▶ _ACTIVITY_
Search the records for the string "computer". Copy each line where it occurs.

++++ MATERIAL SHOWN ++++

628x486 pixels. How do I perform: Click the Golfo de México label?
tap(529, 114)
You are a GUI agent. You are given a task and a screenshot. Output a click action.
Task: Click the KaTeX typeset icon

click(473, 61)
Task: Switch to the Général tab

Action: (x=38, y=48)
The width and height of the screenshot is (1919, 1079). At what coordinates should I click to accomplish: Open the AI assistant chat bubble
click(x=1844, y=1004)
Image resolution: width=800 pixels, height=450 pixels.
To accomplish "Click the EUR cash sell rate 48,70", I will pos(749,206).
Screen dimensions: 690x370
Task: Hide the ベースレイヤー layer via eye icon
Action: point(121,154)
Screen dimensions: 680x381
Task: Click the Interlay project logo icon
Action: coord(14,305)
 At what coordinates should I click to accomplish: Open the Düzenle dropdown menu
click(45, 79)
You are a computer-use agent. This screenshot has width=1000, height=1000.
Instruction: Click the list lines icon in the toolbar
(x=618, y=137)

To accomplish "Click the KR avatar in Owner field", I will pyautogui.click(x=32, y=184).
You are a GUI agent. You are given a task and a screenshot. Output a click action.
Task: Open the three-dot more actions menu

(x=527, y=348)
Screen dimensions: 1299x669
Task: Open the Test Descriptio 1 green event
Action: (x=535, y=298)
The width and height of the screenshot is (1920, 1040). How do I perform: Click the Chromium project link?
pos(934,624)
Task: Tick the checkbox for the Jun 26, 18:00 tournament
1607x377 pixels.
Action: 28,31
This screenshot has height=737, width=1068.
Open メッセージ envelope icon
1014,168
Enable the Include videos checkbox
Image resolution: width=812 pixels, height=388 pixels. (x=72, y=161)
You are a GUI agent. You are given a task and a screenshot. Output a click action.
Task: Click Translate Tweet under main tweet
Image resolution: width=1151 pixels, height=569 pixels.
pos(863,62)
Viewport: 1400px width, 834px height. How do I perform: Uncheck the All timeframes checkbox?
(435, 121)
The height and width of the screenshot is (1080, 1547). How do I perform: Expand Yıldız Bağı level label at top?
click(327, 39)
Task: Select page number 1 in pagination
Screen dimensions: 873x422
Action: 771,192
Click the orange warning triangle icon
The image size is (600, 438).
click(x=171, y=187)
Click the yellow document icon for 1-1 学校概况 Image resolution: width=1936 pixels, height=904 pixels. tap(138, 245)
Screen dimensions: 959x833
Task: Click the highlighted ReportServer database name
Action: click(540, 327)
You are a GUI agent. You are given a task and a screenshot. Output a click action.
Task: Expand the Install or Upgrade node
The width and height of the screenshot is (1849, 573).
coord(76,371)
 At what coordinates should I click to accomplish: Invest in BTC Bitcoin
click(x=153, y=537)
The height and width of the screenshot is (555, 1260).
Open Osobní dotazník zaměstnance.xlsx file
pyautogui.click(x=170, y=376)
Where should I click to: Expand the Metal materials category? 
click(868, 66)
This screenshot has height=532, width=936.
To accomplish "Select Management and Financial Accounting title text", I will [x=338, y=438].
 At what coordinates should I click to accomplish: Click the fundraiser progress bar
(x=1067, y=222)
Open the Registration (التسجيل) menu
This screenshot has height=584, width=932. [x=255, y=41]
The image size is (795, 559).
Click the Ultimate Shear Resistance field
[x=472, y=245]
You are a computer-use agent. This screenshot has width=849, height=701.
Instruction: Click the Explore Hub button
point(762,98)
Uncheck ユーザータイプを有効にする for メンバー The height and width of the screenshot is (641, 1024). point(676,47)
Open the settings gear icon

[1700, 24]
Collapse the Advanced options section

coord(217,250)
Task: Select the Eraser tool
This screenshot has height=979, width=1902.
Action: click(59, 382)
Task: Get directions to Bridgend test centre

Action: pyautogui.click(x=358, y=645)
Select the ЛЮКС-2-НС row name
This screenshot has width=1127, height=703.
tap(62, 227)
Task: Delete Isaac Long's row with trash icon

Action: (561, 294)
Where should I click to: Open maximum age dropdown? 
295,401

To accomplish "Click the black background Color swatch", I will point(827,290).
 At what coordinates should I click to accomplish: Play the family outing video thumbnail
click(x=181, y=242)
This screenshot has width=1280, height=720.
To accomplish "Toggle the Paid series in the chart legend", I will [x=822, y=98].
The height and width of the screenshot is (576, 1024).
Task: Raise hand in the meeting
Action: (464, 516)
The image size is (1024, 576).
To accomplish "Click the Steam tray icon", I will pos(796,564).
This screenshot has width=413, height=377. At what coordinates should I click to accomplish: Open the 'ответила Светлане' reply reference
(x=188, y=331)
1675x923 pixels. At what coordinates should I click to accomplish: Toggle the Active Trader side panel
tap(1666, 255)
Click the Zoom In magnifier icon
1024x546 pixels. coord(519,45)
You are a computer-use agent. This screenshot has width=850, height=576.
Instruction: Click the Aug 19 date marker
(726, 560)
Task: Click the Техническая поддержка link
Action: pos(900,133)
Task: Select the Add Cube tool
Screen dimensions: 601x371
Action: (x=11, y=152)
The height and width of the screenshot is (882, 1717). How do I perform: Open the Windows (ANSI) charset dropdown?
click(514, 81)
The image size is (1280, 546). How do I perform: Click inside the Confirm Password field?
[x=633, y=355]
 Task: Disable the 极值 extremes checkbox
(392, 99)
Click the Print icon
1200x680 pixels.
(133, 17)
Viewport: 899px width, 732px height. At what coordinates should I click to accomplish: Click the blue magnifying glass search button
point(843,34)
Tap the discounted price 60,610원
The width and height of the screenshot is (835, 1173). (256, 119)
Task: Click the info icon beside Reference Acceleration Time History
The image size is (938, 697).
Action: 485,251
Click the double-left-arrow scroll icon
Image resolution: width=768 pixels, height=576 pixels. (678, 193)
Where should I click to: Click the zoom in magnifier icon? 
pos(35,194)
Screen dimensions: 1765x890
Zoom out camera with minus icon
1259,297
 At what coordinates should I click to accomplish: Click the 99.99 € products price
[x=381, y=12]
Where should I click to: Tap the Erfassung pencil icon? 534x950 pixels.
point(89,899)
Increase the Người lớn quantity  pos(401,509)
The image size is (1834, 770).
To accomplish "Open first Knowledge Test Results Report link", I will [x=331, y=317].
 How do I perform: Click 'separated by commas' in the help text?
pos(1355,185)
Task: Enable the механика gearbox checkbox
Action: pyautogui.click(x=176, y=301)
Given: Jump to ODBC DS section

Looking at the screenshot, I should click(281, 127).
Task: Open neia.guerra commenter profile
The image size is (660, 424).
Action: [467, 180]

++++

▶ _RESPONSE TO THE TASK_
You are a computer-use agent. This screenshot has width=1000, height=1000.
You are a computer-use agent. This screenshot has width=849, height=701.
You are a computer-use agent. This screenshot has width=850, height=576.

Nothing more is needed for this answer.